Woodcraft often has small granite surface plates on sale. Way flatter than you need for this and more expensive than something for free, but still not too bad and easy enough to source (in the USA.) I just received their May flyer and, from 5/1 to 5/31, they will have a 2" x 9" x 12" plate on sale for $30. If you're interested check their website Friday when it goes live.


----------



## inferno (May 1, 2020)

parttimevegan did you get any slab to sharpen on yet?

when you do. try out SiC paper. I can get about 10-15 minutes out of a p120 grit paper (dry!), if i use them wet they stop cutting very fast. 
also bosch metal papers seems to do fine. i just wrap them over a stone though. and put it in my stone holder.

when you get tired of doing it manually. you can check out "i bought a sander" thread. but the sander needs better papers. cubitrons. otherwise they wear out in seconds. no kidding.

also the small hand held belt sanders can be very high precision, its basically up to the operator. it has a flat plate as backing.


----------



## parttimevegan (May 6, 2020)

I have tried 60 grit sandpaper before.
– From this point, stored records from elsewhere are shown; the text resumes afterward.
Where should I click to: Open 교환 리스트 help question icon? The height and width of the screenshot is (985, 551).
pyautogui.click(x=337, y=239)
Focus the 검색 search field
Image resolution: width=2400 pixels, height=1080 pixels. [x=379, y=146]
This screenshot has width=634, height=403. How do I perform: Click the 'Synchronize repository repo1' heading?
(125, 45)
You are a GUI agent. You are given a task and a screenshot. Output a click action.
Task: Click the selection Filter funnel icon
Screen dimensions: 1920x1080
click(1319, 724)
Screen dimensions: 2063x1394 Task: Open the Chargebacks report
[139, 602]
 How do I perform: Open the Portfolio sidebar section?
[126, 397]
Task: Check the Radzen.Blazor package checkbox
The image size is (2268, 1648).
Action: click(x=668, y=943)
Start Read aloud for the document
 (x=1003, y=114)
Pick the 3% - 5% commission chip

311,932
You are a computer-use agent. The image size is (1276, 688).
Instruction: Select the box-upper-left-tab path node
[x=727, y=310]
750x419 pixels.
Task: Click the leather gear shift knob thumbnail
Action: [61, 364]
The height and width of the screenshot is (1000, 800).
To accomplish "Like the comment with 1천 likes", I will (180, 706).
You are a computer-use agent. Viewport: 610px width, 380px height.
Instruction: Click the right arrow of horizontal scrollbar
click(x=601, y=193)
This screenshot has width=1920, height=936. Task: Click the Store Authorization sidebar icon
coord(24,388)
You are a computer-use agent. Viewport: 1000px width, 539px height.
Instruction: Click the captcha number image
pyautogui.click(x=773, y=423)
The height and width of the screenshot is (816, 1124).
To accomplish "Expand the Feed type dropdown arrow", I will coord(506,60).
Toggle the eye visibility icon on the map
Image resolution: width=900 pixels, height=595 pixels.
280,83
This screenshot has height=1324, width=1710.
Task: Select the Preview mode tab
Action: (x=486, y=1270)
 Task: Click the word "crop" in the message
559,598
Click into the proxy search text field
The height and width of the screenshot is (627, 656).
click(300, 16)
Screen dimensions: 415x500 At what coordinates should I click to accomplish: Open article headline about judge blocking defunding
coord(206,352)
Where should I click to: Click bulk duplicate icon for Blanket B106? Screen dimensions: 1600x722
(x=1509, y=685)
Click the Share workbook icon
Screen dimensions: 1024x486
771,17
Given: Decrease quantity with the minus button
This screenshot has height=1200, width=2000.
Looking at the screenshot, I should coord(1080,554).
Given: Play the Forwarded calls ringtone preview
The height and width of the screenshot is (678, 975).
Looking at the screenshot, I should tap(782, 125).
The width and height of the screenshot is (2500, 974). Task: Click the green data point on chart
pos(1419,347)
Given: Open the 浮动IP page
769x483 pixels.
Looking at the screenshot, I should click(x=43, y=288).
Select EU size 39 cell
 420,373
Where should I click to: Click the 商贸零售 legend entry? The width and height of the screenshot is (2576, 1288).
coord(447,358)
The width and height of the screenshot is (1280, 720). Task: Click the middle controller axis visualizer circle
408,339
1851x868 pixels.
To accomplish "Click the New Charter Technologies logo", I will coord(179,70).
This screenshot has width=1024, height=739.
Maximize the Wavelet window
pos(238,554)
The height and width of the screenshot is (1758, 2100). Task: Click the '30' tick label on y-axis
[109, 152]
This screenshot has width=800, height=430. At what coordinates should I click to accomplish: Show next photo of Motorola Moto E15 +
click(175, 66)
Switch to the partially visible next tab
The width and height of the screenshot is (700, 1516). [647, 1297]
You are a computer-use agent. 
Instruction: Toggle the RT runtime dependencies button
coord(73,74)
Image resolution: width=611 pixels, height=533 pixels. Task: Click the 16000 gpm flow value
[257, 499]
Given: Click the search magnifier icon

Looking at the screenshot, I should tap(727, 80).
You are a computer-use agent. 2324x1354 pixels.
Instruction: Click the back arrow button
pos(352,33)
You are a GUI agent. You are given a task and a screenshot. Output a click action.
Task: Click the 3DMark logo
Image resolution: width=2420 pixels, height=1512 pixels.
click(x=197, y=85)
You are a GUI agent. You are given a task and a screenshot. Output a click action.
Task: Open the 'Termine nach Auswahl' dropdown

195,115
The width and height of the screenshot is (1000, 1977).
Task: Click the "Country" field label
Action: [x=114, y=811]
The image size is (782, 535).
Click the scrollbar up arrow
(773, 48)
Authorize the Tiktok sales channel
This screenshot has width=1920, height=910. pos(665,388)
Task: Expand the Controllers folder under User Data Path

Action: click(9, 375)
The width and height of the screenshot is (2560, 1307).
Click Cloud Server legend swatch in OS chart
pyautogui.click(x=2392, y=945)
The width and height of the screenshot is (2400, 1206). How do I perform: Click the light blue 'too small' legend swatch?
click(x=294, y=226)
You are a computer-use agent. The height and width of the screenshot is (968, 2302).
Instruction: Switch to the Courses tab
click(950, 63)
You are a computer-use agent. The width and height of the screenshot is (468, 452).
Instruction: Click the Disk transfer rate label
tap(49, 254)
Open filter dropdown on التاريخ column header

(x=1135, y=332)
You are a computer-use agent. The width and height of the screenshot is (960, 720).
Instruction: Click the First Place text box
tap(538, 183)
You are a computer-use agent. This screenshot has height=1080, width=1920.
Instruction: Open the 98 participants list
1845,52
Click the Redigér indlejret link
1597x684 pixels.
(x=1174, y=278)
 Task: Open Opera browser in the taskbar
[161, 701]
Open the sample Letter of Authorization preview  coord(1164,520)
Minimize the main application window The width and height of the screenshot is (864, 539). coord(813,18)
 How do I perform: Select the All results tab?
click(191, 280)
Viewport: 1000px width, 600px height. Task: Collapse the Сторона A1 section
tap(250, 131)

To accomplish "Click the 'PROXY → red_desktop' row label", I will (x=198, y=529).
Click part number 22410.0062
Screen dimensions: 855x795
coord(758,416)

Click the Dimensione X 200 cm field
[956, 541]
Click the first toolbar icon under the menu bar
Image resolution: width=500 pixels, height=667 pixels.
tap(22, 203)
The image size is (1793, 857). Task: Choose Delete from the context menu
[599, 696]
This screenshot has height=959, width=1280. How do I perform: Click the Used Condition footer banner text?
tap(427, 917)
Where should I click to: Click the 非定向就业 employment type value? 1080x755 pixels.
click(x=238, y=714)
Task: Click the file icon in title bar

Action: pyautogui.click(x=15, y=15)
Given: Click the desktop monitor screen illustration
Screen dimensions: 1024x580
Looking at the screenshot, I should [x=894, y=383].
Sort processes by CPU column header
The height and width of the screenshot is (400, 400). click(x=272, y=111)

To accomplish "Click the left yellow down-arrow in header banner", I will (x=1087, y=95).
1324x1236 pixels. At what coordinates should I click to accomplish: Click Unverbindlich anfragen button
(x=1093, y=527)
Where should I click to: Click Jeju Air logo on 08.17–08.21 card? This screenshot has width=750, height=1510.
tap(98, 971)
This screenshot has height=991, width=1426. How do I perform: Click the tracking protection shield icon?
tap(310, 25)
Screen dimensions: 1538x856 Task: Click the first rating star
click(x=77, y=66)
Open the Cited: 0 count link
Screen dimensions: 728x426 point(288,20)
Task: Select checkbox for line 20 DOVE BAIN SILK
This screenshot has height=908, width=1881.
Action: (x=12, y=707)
I will take your advise to start with 120. I just need to flatten it enough to polish it on the 320 stone.


----------



## Up_dog128 (May 6, 2020)

inferno said:


> parttimevegan did you get any slab to sharpen on yet?
> 
> when you do. try out SiC paper. I can get about 10-15 minutes out of a p120 grit paper (dry!), if i use them wet they stop cutting very fast.
> also bosch metal papers seems to do fine. i just wrap them over a stone though. and put it in my stone holder.
> ...



I agree that wet paper doesn't cut as fast, but I attribute that to the lubrication provided by the water (the same holds true when wet sanding wood). But I have found, both with my belt sander and with hand sanding, that when the paper isn't cutting as well initially it is usually due to loading; if I clean the paper with soap and a toothbrush, or an eraser, it perks back up and gets back its bite (once it dries). I don't have enough experience yet to understand how quickly the different steels take to wear out the paper relative to one another, and I'm sure that it's a factor what with the different carbides and all, but I'm curious how significant it is...
Also, I've been using non-padded, double sided carpet tape to attach sandpaper to glass recently and have found it to work well enough in most applications; you just gotta make sure to have an even backing of tape on the paper


----------



## Barashka (May 6, 2020)

I used an oversize glass tile for a kitchen backdrop ... sample too, so half price or smth. 
Used carpet tape to attach sandpaper to both sides (cut from 12x12 sheets).
It worked shocking well ... and didn't feel horrible. In fact, the carpet tape provided some buffering and it altogether wasn't dead-glass-feeling.
However, these only let you do edge trailing strokes. 
The sandpaper also has a limit, but it's kinda high for the cost, you get probably 5 sharpening sessions x 3 strips from a 12x12 sheet for my size of the tile. It's really not a bad way to sharpen on a budget. Higher grit loaded up faster, so for you with 120 grit it might work quite well for the cleaver ... granted power-something might work even better.


----------



## parttimevegan (May 7, 2020)

I just got a machete with a serious lack of anything good on the factory grind. Thinking about building a professional vertical belt sander with adjustable speed. I will probably get a piece of glass for flattening the cleaver. I will PM later. Way too busy to start any sharpening projects right now. I have been retooling the shop for electronics manufacturing and research.


----------



## The Edge (May 7, 2020)

I use a cheap piece of 12"x12" tile I got at the home improvement store. It's granite, and pretty darn flat. I was gluing sandpaper to it, but it was a pain to remove, clean and reapply. Picked up a trick from another maker; glue down a sheet of sandpaper, but don't use that. Instead, put the sandpaper you plan on using over that one, and the grit from the one underneath helps keep the one on top in place. Works quite well, though most of my time is used to finish wood on this, and not really used for the steel itself. For flattening of metal, I use a surface grinder, or the disc sander. The disc sander works on stones too, though it will eat through a sanding pad pretty fast. 

A cleaver is a lot of work, and not sure why you would need perfectly flat sides, other than a personal goal. The only thing that would need to be that flat, is the tang if you were looking to replace the handle, but that's just an opinion, so take it with a grain of salt.


----------



## Bert2368 (May 7, 2020)

parttimevegan said:


> I just got a machete with a serious lack of anything good on the factory grind. Thinking about building a professional vertical belt sander with adjustable speed. I will probably get a piece of glass for flattening the cleaver. I will PM later. Way too busy to start any sharpening projects right now. I have been retooling the shop for electronics manufacturing and research.



Could you post the make/model of your problem machete and some pictures of that machete showing the bad grind? I would like to see how a machete maker managed to do it wrong.

My younger brother used to be a part time vegetarian- His system was simple: He only ate meat if other people paid for it...


----------



## Desert Rat (May 8, 2020)

parttimevegan said:


> I just got a machete with a serious lack of anything good on the factory grind. Thinking about building a professional vertical belt sander with adjustable speed. I will probably get a piece of glass for flattening the cleaver. I will PM later. Way too busy to start any sharpening projects right now. I have been retooling the shop for electronics manufacturing and research.


The easiest way to deal with a machete lacking fancy equipment (and even then it's debatable) is to take a file to the edge, followed by stones also taken to the edge rather than taking the blade to the stone.


----------